> Word and element location data:
···

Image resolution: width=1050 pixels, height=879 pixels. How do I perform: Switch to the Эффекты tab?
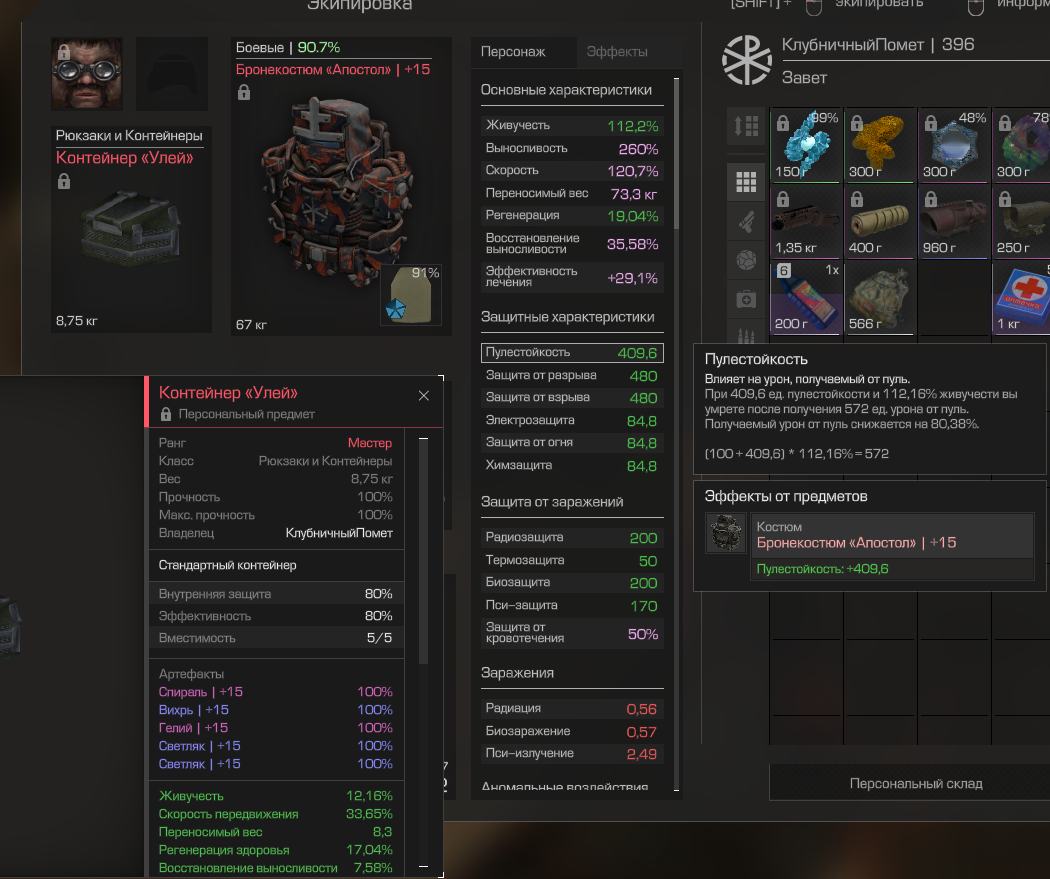click(617, 52)
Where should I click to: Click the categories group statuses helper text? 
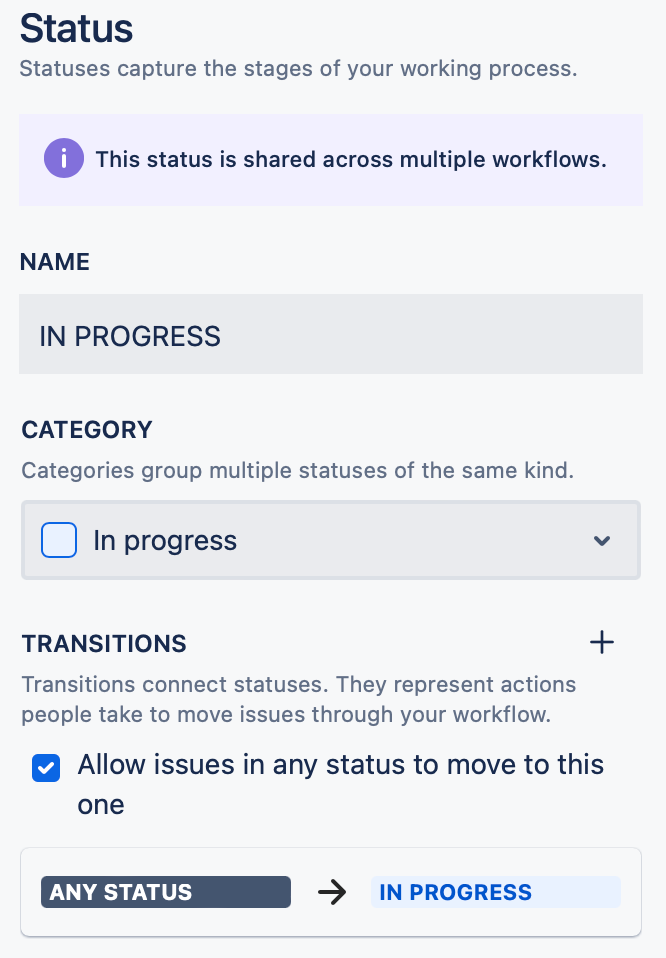pyautogui.click(x=298, y=470)
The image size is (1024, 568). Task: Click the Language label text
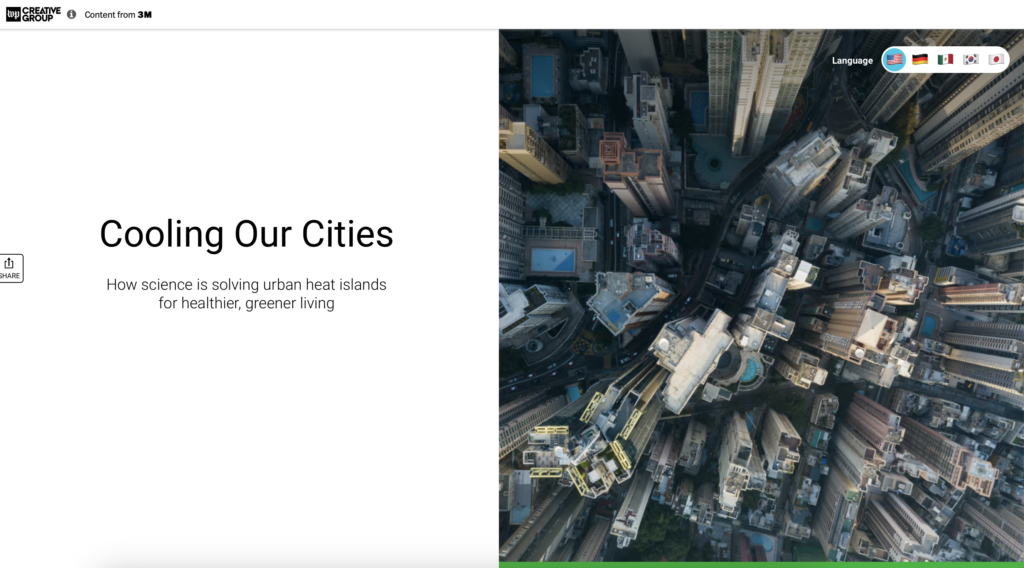pyautogui.click(x=852, y=60)
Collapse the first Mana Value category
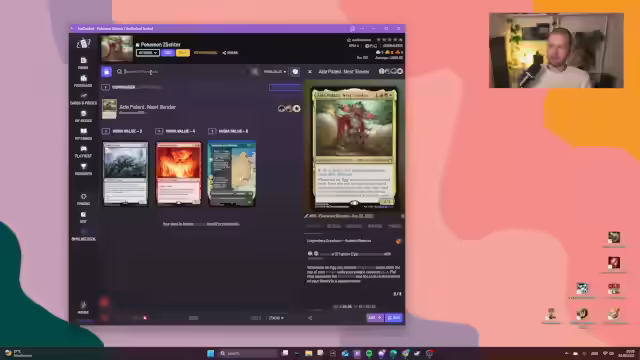Viewport: 640px width, 360px height. click(105, 131)
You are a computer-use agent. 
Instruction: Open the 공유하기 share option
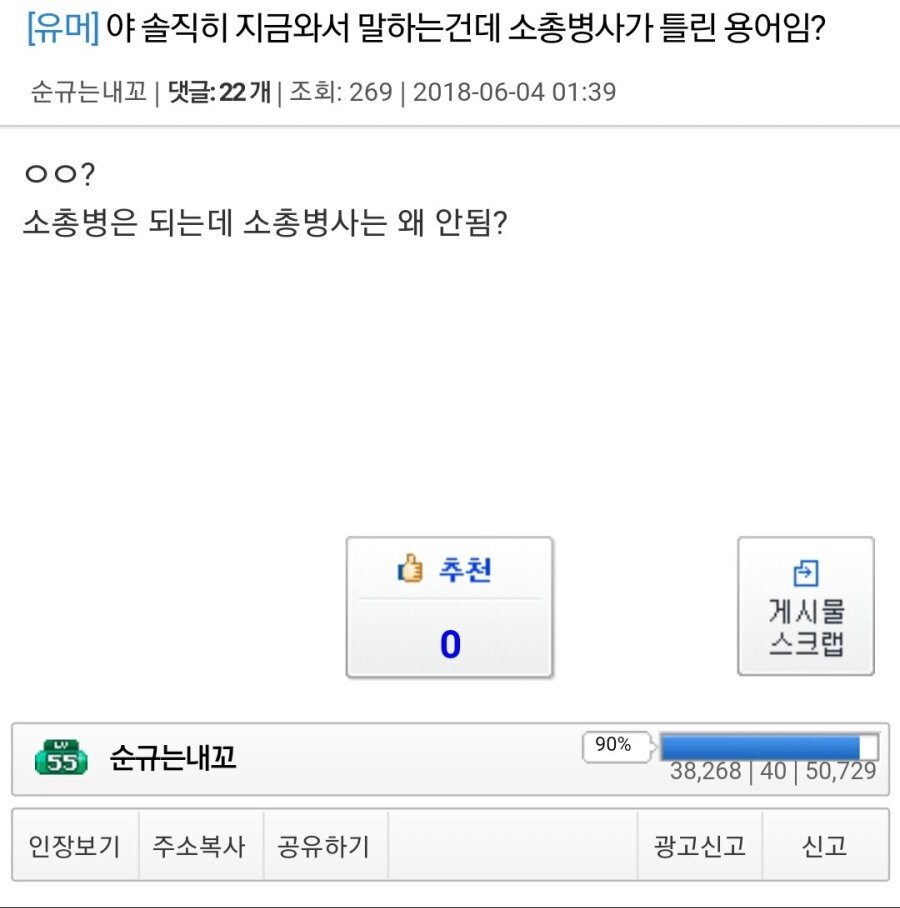click(x=323, y=846)
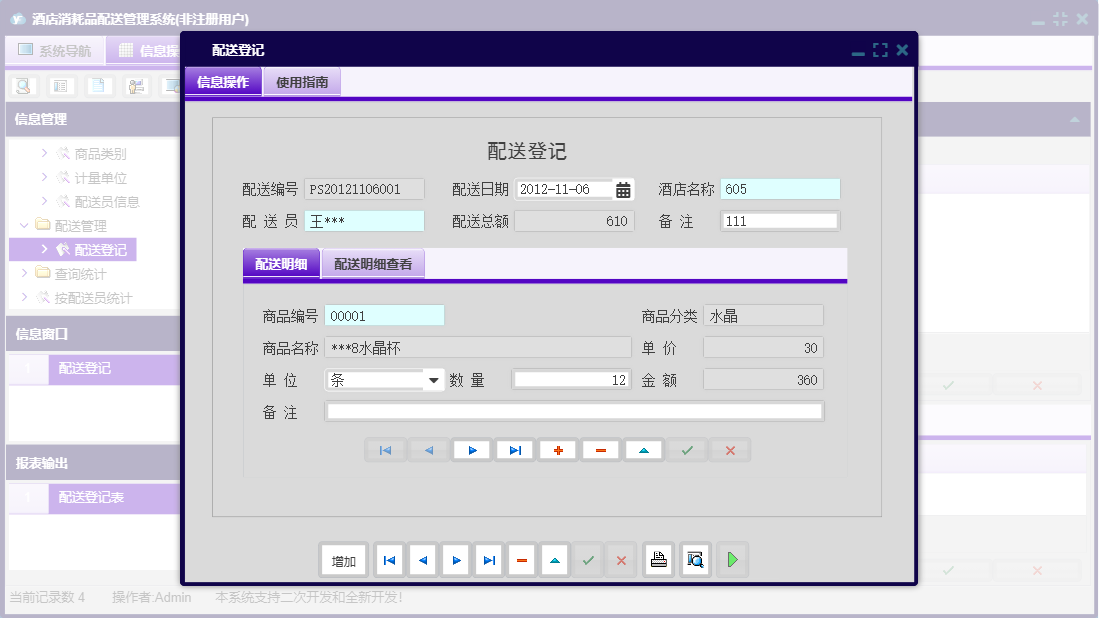Expand the 查询统计 folder in the tree
The height and width of the screenshot is (618, 1099).
tap(80, 273)
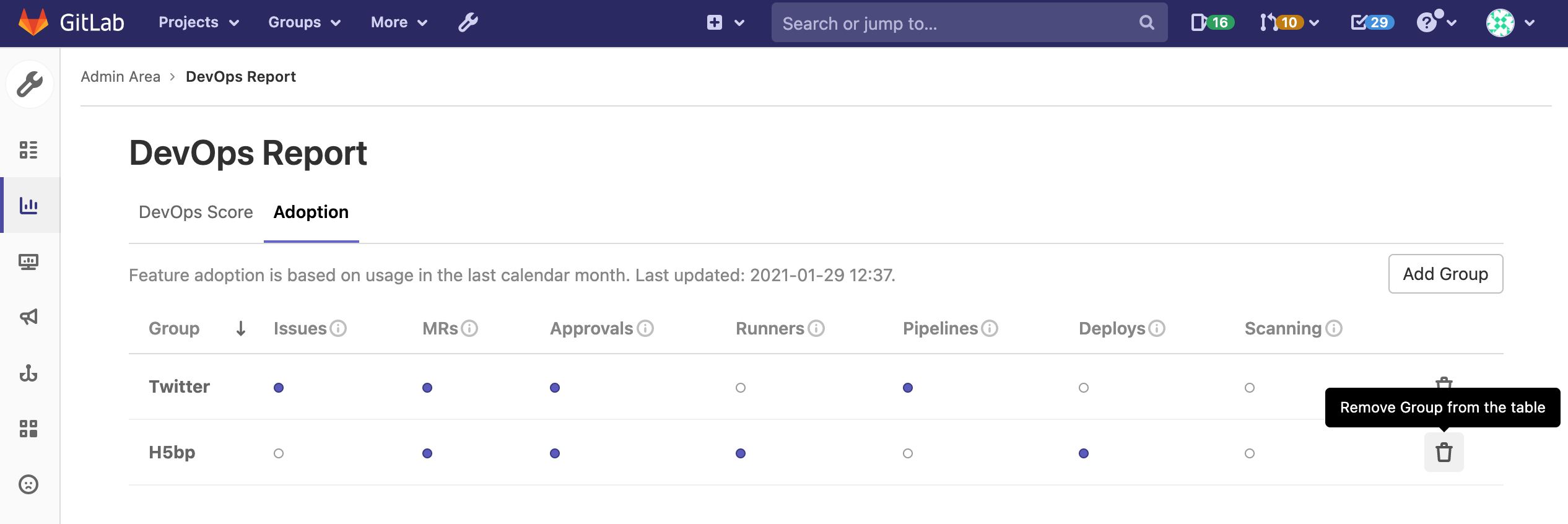Open the Analytics chart sidebar icon
Screen dimensions: 1568x524
pyautogui.click(x=29, y=206)
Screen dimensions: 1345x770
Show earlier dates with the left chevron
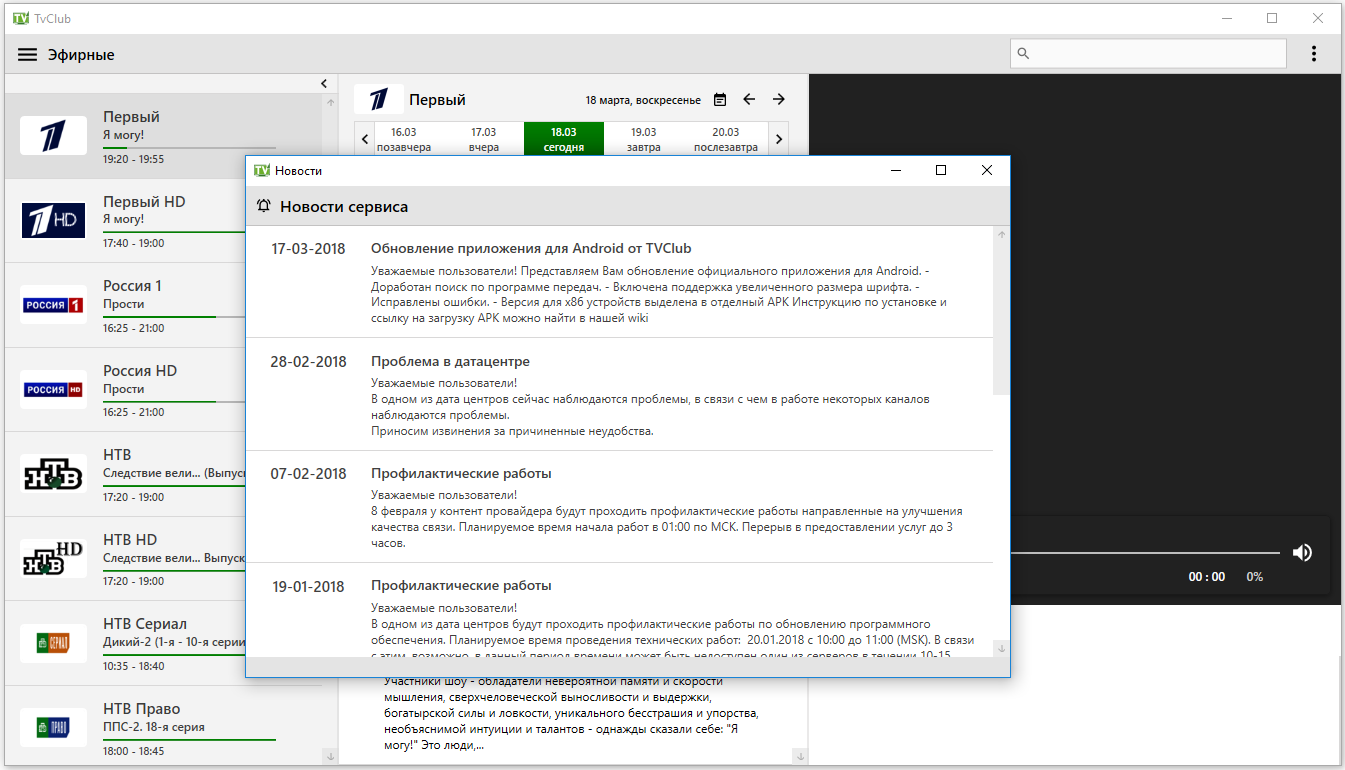[x=364, y=139]
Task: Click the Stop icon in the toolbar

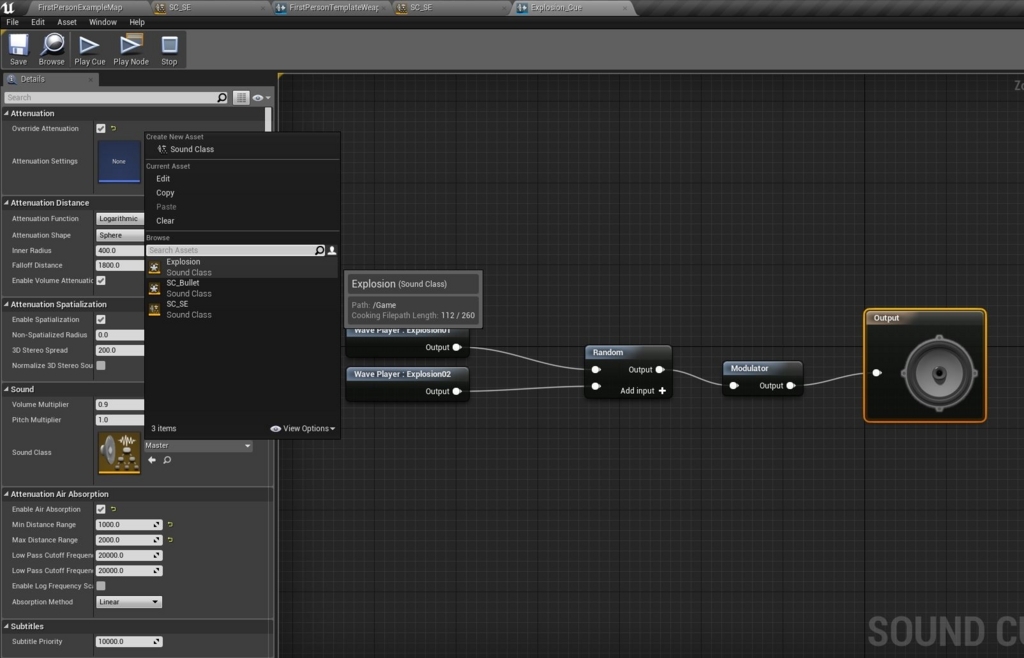Action: 168,46
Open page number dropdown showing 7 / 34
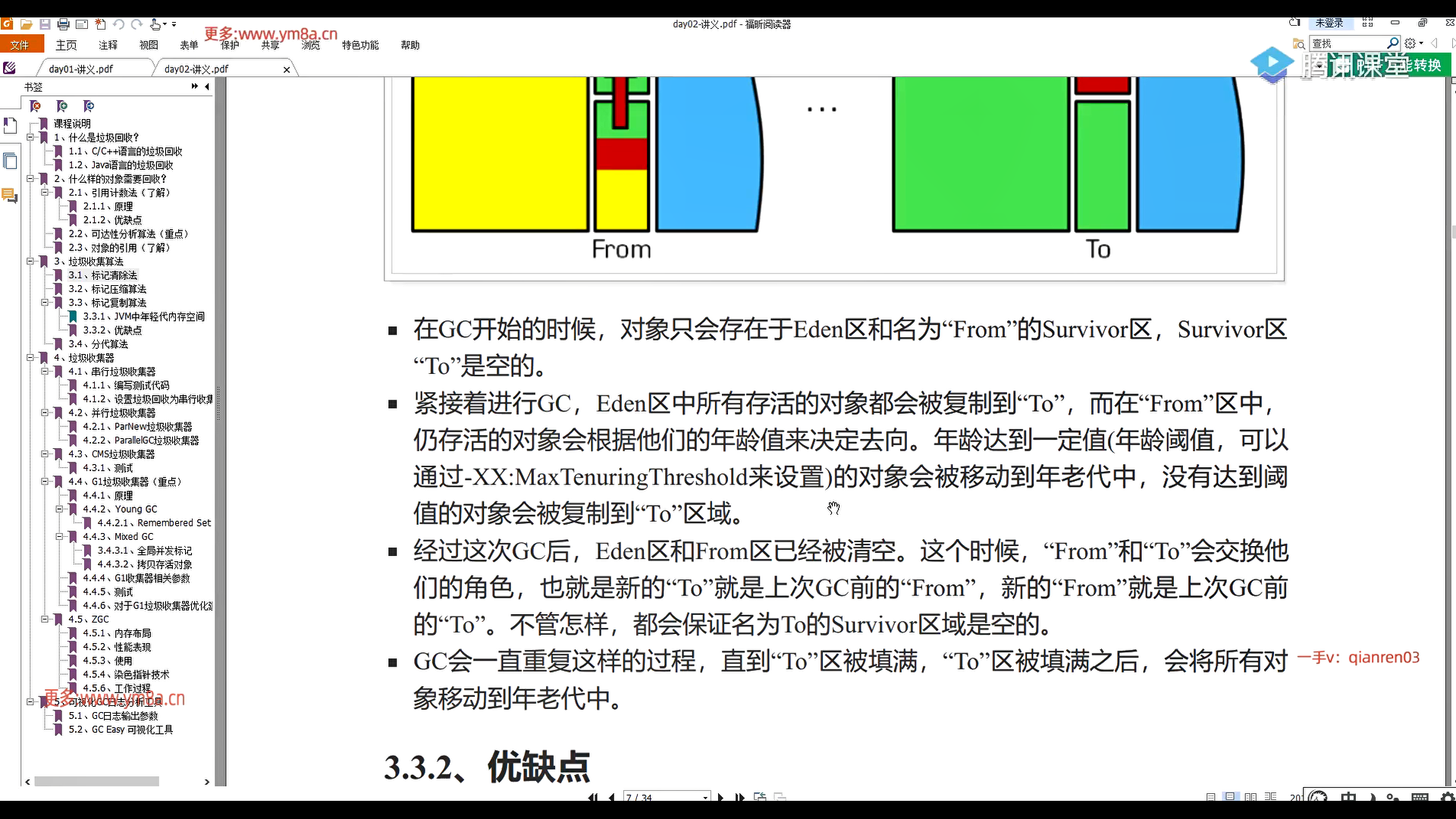The image size is (1456, 819). (705, 797)
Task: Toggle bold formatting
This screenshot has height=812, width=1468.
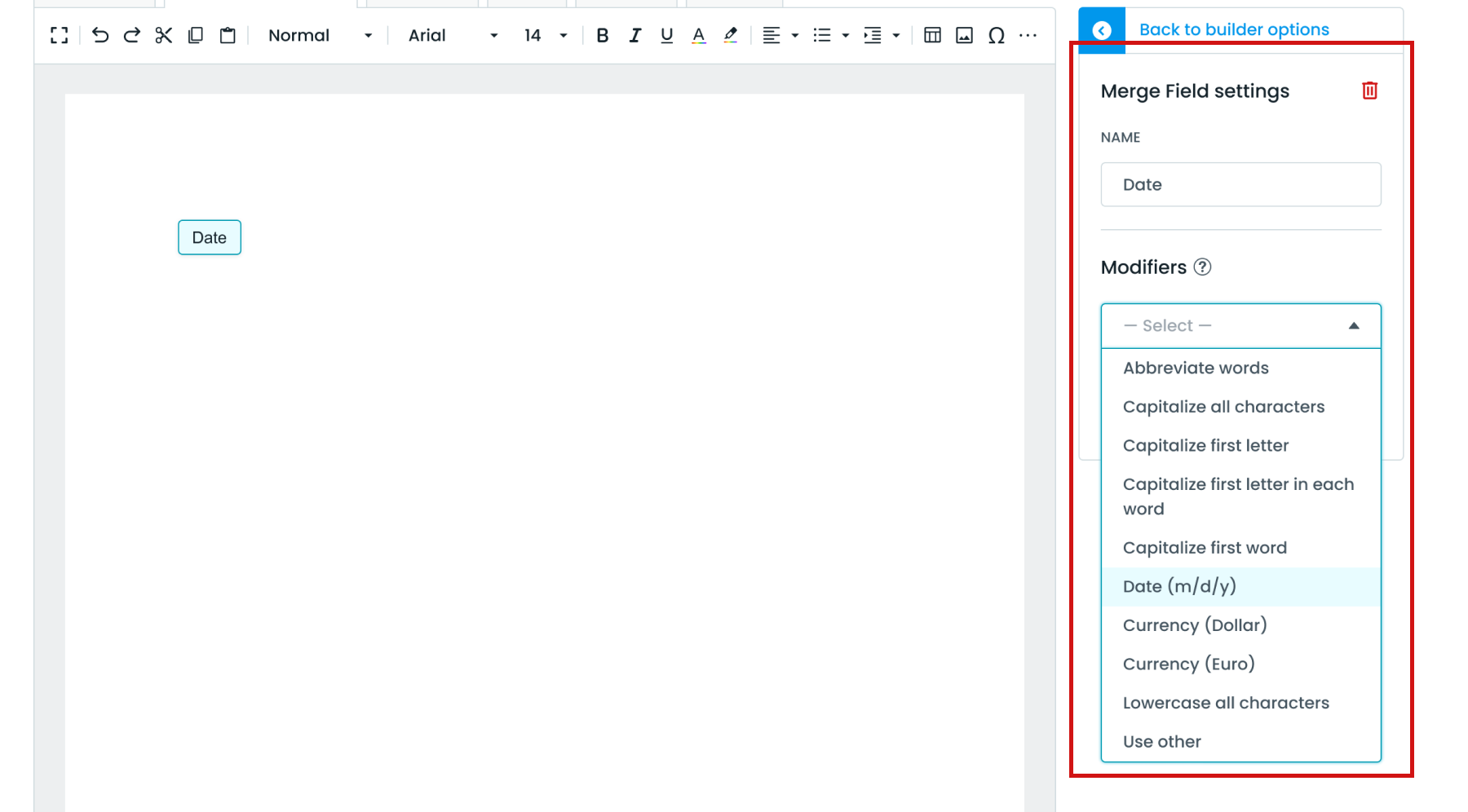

···

> What the exercise asks: Rewrite the material starting at the line that contains "Where should I" and ending at the end of the material, renaming "Task" to "Goal" and keeping everything else unchanged. Leave the pictures out of your answer.

> Worked solution:
Where should I click to: Click the categories group statuses helper text? 
pyautogui.click(x=298, y=470)
The image size is (1024, 568). Goal: Click the Language label text
pyautogui.click(x=852, y=60)
Collapse the first Mana Value category
Viewport: 640px width, 360px height. click(105, 131)
You are a computer-use agent. 
Instruction: Open the 공유하기 share option
click(x=323, y=846)
Expand the 查询统计 folder in the tree
The height and width of the screenshot is (618, 1099).
tap(80, 273)
Open the Analytics chart sidebar icon
Screen dimensions: 1568x524
pyautogui.click(x=29, y=206)
Screen dimensions: 1345x770
Show earlier dates with the left chevron
[x=364, y=139]
Goal: Click the Stop icon in the toolbar

Action: 168,46
Open page number dropdown showing 7 / 34
The image size is (1456, 819). (705, 797)
Goal: Toggle bold formatting
This screenshot has height=812, width=1468.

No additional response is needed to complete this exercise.